Apologies, I meant: http://en.wikipedia.org/wiki/Wikipedia:Village_pump_(technical)/Archive_62#Revision_content_disappeared
These deleted revisions from before June 2005 are fine: http://en.wikipedia.org/wiki/Special:Undelete/Braille_music They should stay deleted, since they were obviously nuked to make way for a page move.
This should be fixed in r55626.
It's fixed in the archive table where the MW 1.4 deleted revisions are. However the undeleted edits to "Clearwater River (Idaho)" and "Michael Collins" that I mentioned above are still corrupt. I tried deleting and undeleting them, just in case, and that didn't fix the issue. I highly doubt there are many other revisions with this problem. I'm not sure of proper protocol here : whether to re-open this bug, or start a new one ...
(In reply to comment #6) > It's fixed in the archive table where the MW 1.4 deleted revisions are. > > However the undeleted edits to "Clearwater River (Idaho)" and "Michael Collins" > that I mentioned above are still corrupt. I tried deleting and undeleting them, > just in case, and that didn't fix the issue. I highly doubt there are many > other revisions with this problem. > > I'm not sure of proper protocol here : whether to re-open this bug, or start a > new one ... Anything that was undeleted while the bug was active will now be permanently corrupted and will need to fixed manually.
Yikes, I thought as much. So ... what happens with this bug? The underlying issue is resolved but it's still caused damage that's seemingly hard to fix.
The only way to fix it is to update each corrupted row in the database, e.g. by adding manually "gzip" in the old_flags field. The problem is that it'd be very difficult to find the affected revisions automatically.
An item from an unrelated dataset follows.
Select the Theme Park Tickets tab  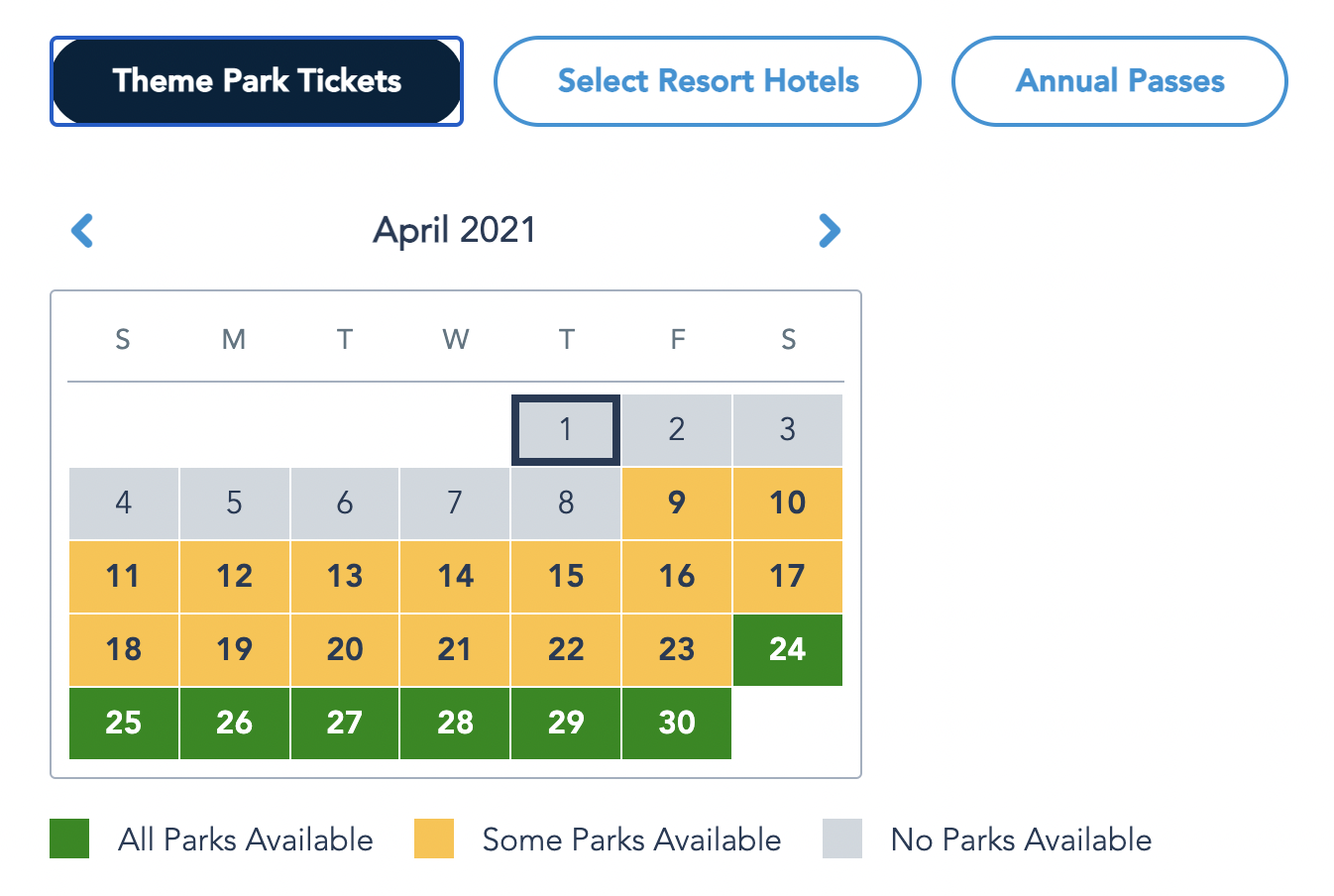tap(257, 81)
Then I'd like someone to fix the revisions I mentioned above: http://en.wikipedia.org/w/index.php?title=Clearwater_River_(Idaho)&dir=prev&limit=16&action=history and: http://en.wikipedia.org/w/index.php?title=Michael_Collins&dir=prev&limit=6&action=history As for finding other cases where it happened, for the English Wikipedia, check whether the revision ID is greater than 296,365,718 and the revision date is before July 2005, so when MW 1.4 was used. I use a revision ID of 296365718 because it's the last uncorrupted revision that I know of which was deleted that could've had this problem, see this diff: http://en.wikipedia.org/w/index.php?title=User:Xaonon&diff=2406956&oldid=296365718 As far as I know, this would work because before MW 1.5 was used, a revision got a new rev_id when it was undeleted.
Tim, do you think this is something that still can and should be recovered or just close as WONTFIX?
Realistically closing this as WONTFIX nowadays.